(Data for the task)

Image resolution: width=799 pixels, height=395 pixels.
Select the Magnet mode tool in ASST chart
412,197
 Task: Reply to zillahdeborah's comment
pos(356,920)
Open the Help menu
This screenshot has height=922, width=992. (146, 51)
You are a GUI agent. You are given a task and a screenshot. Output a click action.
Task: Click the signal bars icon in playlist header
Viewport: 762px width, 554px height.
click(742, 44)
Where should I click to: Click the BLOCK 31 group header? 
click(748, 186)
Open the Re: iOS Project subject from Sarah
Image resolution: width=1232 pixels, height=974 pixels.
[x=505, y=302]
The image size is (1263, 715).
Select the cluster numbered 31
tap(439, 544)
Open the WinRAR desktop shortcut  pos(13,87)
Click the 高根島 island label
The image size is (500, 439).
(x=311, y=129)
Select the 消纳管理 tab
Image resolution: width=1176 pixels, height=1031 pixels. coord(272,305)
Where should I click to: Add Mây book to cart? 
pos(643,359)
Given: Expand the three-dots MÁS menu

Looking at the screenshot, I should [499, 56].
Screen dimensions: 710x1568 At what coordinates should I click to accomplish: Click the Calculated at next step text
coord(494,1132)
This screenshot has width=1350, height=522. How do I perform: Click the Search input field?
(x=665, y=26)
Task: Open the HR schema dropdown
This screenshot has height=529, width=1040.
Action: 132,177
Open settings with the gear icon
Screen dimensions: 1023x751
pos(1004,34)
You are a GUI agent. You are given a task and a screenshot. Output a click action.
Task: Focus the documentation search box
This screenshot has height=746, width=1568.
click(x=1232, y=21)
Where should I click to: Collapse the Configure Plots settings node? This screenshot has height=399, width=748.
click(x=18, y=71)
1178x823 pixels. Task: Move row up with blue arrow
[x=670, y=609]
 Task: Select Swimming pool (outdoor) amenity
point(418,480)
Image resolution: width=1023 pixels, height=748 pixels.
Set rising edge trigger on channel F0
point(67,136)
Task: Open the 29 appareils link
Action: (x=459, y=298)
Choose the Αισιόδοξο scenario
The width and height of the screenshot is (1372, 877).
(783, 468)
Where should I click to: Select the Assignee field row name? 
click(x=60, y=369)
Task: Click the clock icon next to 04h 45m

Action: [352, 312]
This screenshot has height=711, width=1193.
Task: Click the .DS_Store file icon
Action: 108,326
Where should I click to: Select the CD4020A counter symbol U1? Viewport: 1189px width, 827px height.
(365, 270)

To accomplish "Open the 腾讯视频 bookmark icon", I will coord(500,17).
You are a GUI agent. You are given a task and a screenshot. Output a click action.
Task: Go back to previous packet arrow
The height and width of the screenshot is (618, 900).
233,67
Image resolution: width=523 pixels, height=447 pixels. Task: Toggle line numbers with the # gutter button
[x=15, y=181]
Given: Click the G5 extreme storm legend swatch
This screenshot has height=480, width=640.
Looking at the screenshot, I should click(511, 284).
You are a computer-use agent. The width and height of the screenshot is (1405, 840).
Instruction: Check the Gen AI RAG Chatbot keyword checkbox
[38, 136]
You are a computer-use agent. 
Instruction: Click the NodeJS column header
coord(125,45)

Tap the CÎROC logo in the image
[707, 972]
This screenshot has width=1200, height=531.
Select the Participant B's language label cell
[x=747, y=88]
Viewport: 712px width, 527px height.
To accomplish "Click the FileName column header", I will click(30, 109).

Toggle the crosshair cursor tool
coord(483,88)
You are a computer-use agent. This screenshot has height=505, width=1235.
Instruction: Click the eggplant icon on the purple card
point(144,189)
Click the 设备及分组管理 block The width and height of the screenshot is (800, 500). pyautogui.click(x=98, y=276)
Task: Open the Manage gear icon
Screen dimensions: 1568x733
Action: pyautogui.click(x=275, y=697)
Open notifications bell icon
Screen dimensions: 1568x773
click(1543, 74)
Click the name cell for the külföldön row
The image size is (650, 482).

(End Data for the task)

**Work instructions:**
Copy each line containing the word "gear" from the data.

**Output:**
Open settings with the gear icon
Task: Open the Manage gear icon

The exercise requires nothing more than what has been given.